▶ What is needed
Write out exactly the lines between the line containing "Viewport: 688px width, 323px height." and the end of the records, counting both ends, and leave out all pictures.
☆ ☆ ☆ ☆ ☆ ☆ ☆
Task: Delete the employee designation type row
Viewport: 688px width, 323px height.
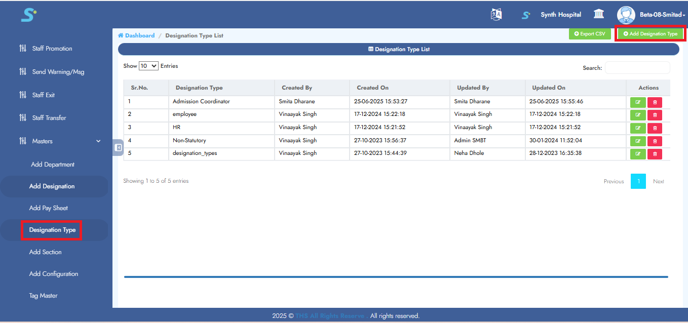Action: 654,115
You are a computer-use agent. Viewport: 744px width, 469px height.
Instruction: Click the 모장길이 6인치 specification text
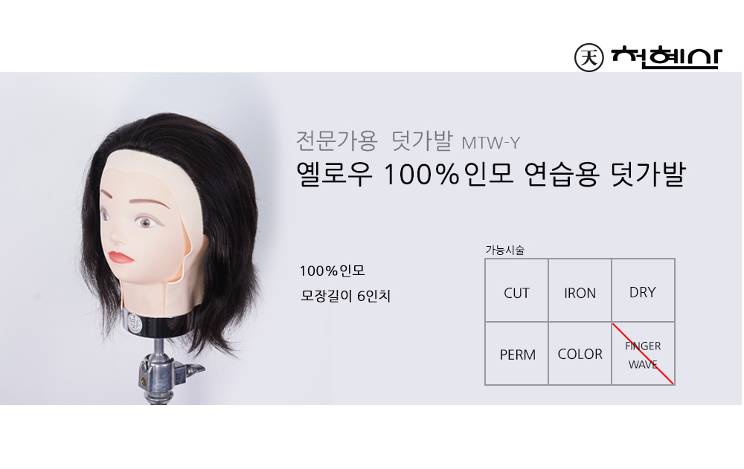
☆ ☆ ☆ ☆ ☆ ☆ ☆
▶ Your response
Viewport: 688px width, 323px height.
Action: 654,115
You are a computer-use agent. Viewport: 744px width, 469px height.
Instruction: Click the 모장길이 6인치 specification text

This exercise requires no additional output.